What is the difference between a cast iron chuck and forged steel? I know cast iron has better vibration absorbing qualities but why then are the steel chucks more desirable?


----------



## mksj (Jul 25, 2017)

Forged steel is stronger and can withstand higher centrifugal force/RPM. Semi-Steel is considered a lower grade steel, may be a combination of lower grade steel/cast iron which may often contain scrap iron. I would assume that for chuck applications that semi-steel would need to have some uniformity as to the final mixture percentages. The vibration absorption ability would not be a factor in this application. Forged steel chucks can be quite a bit more expensive, but may be warranted is you need a higher speed rated chuck. So something like an 8" chuck is usually rated to 2000RPM maximum speed in semi-steel and 2500RPM for forged steel.


----------



## ddickey (Jul 25, 2017)

Thanks,
I was looking at a Rohm cast iron chuck. Max rpm was 1700. I was surprised at how much cheaper they are, ~$500 compared to $2000 for steel.


----------



## wrmiller (Jul 25, 2017)

ddickey said:


> Thanks,
> I was looking at a Rohm cast iron chuck. Max rpm was 1700. I was surprised at how much cheaper they are, ~$500 compared to $2000 for steel.

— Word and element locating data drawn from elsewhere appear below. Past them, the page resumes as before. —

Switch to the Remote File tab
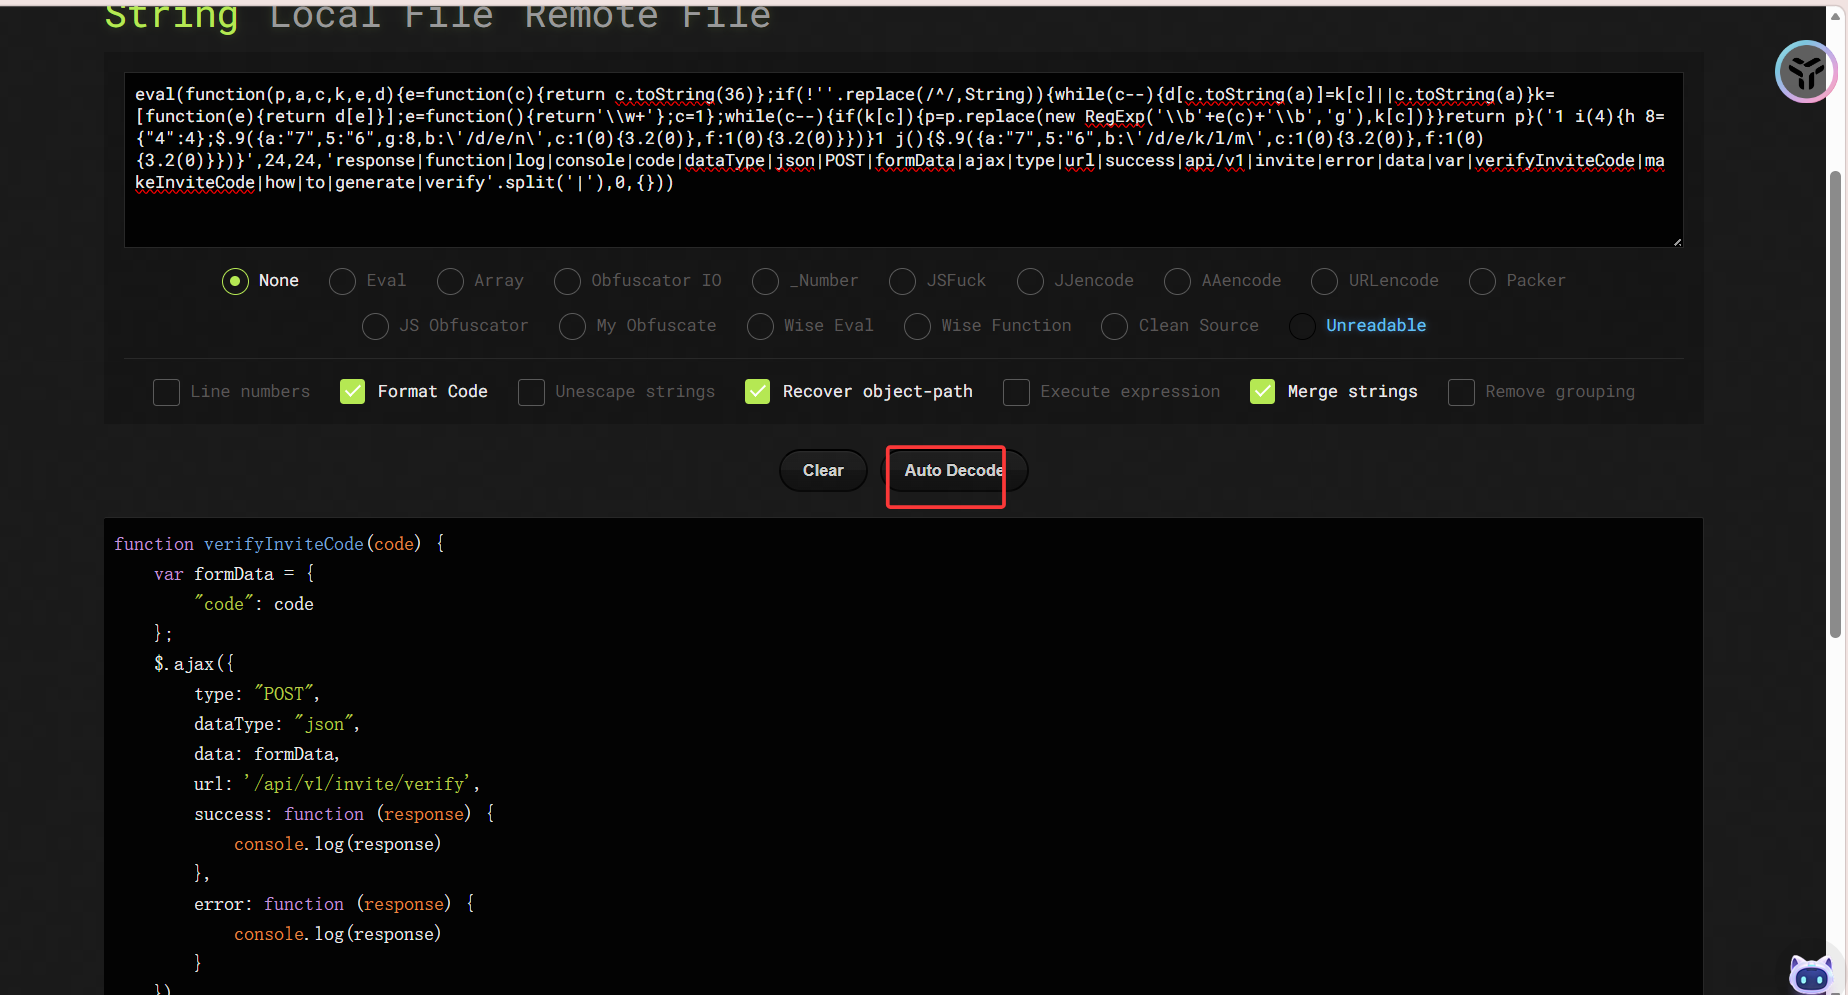 pos(647,16)
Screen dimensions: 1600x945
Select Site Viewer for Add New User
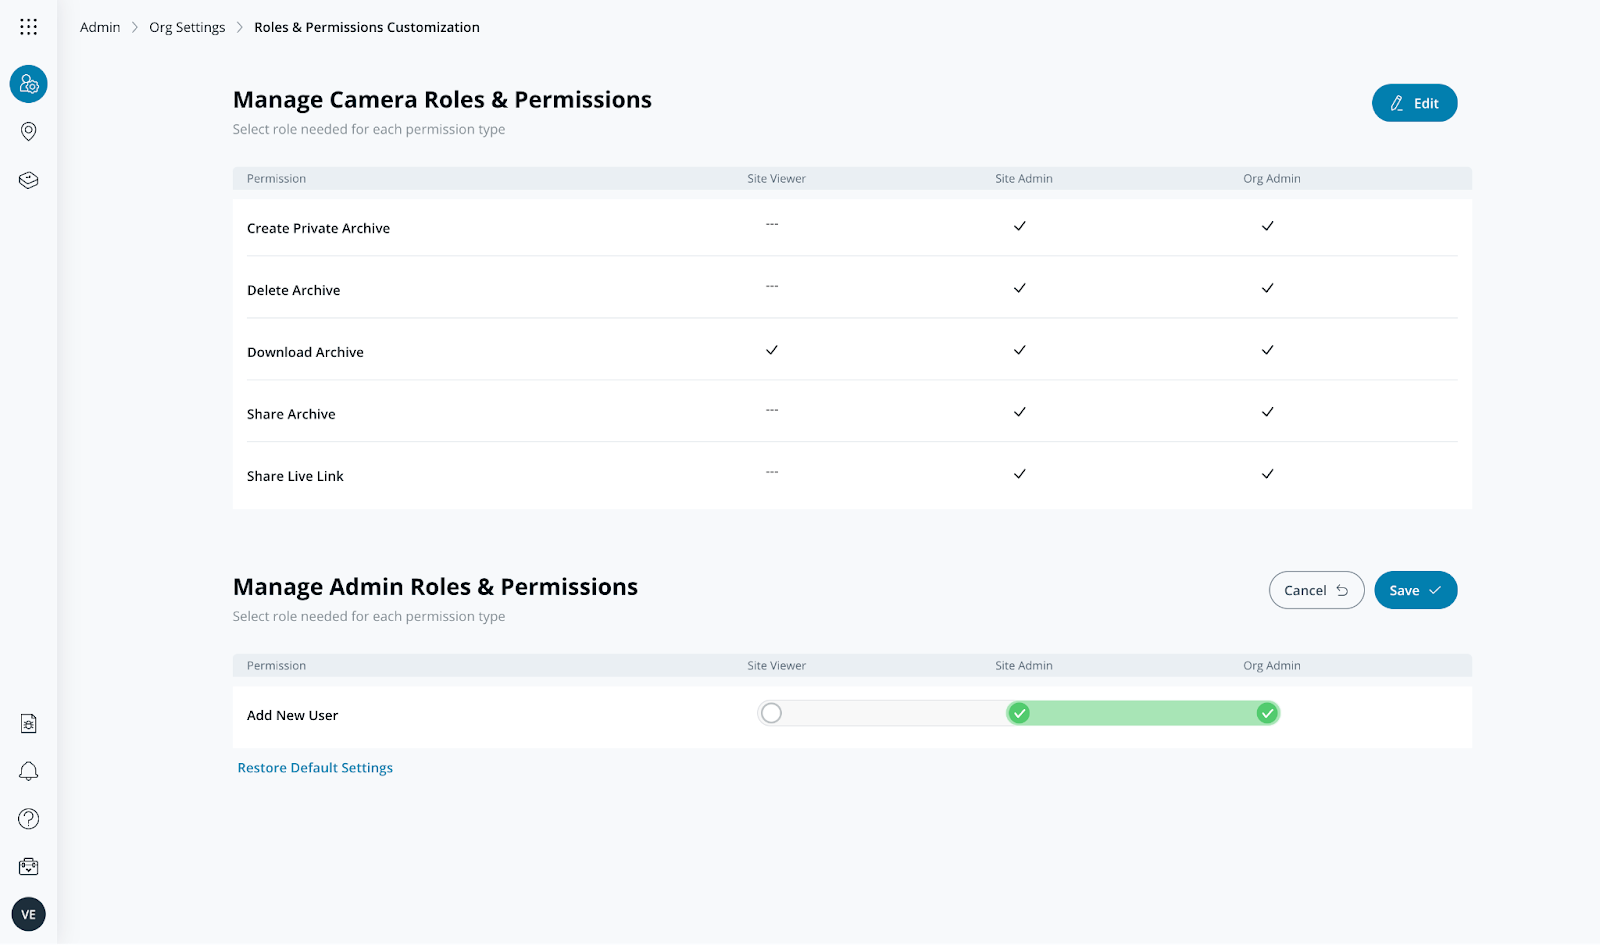coord(771,713)
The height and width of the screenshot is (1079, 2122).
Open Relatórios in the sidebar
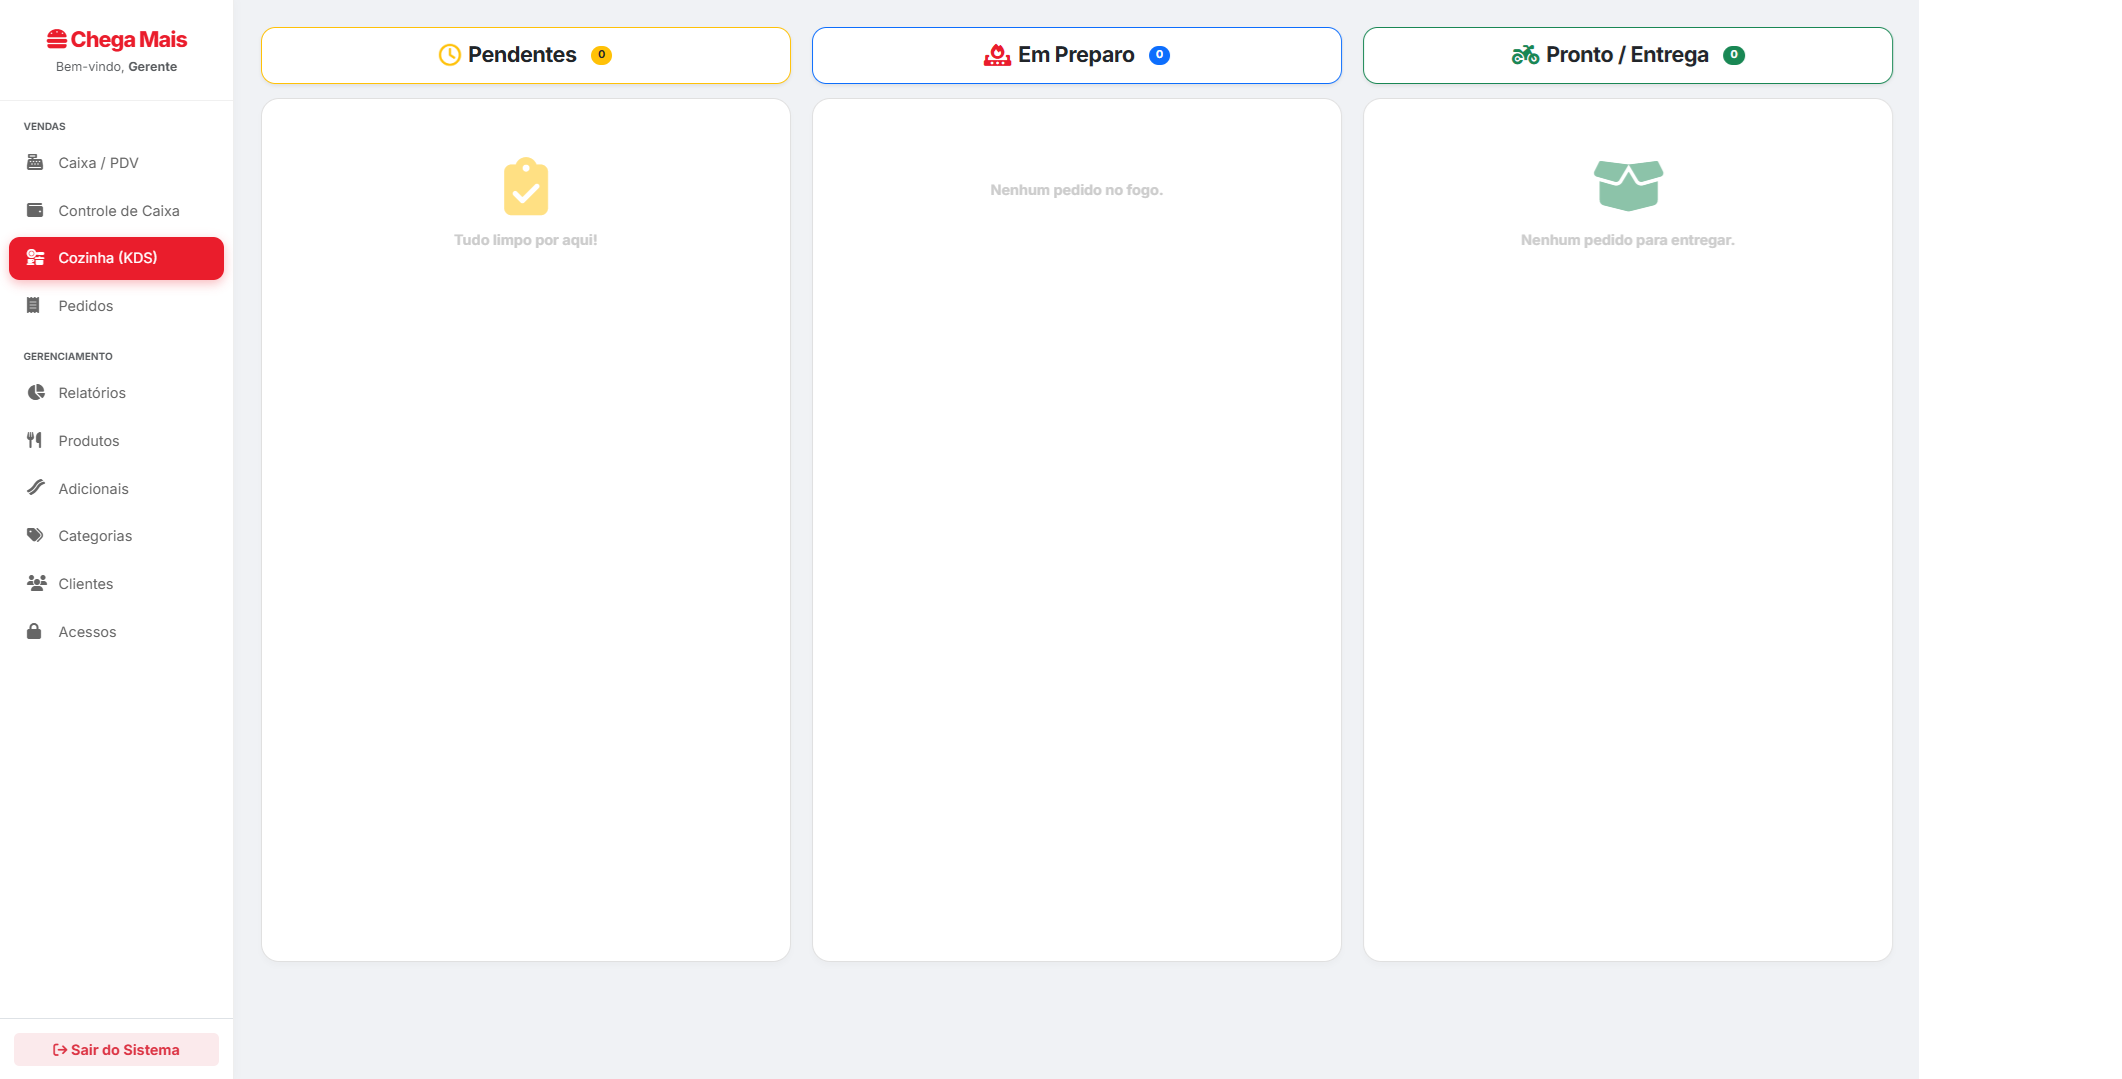tap(92, 393)
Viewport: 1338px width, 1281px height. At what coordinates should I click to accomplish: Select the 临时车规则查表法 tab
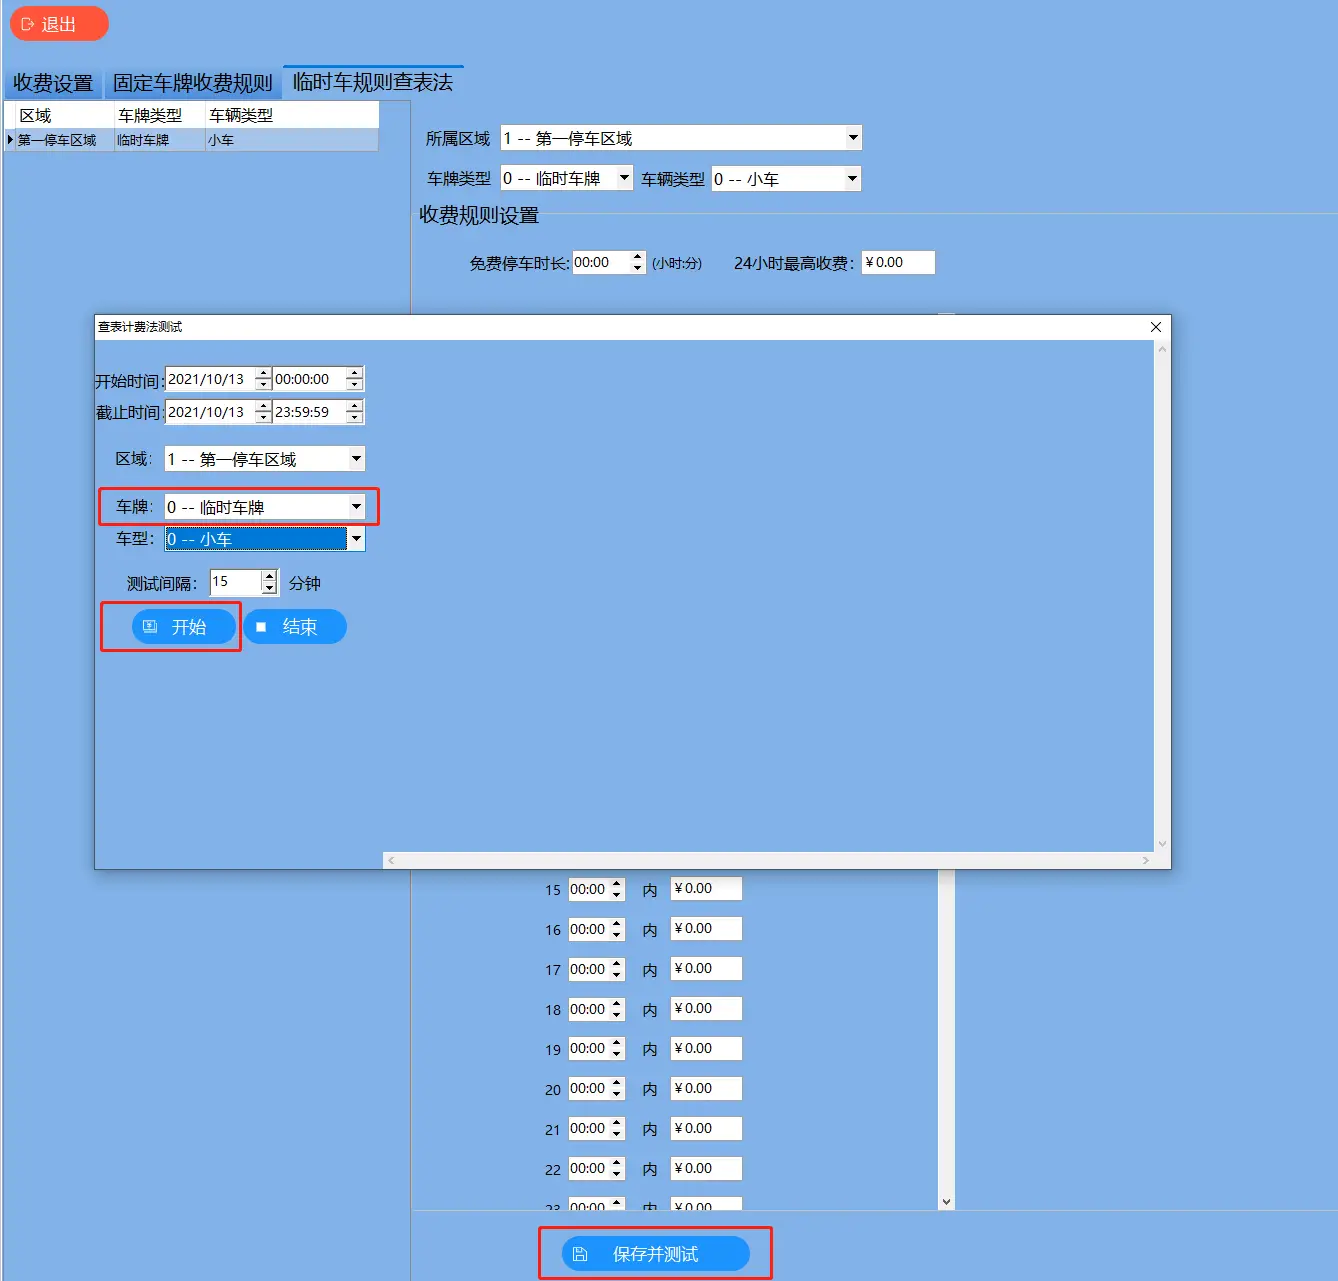point(372,82)
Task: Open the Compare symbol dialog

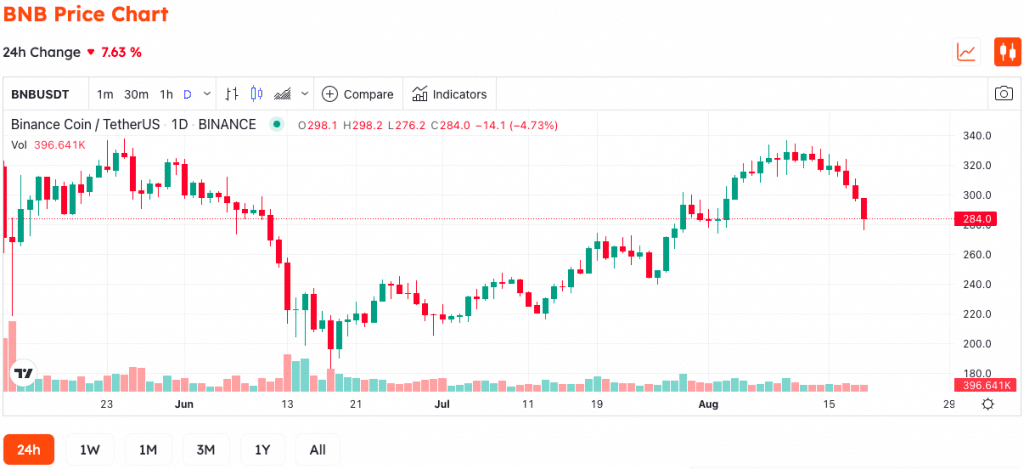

If you have an older/slower lathe, cast iron or semi-steel works fine. I would recommend forged for new(er) lathes that can spin upwards of 2000 rpm. IMO of course.


----------



## benmychree (Aug 3, 2017)

I think that longevity or accurate service life is also a factor in choosing between cast iron/ductile iron and steel chuck bodies; if one is buying for the long haul and heavy work, steel is the way to go.  I agree with the writer above regarding older slower lathes, and especially for hobby use where use is limited, as our productive years may also be limited, there is no sense in going steel.  Lower RPM machines just take a little longer to accomplish smaller diameter work.


----------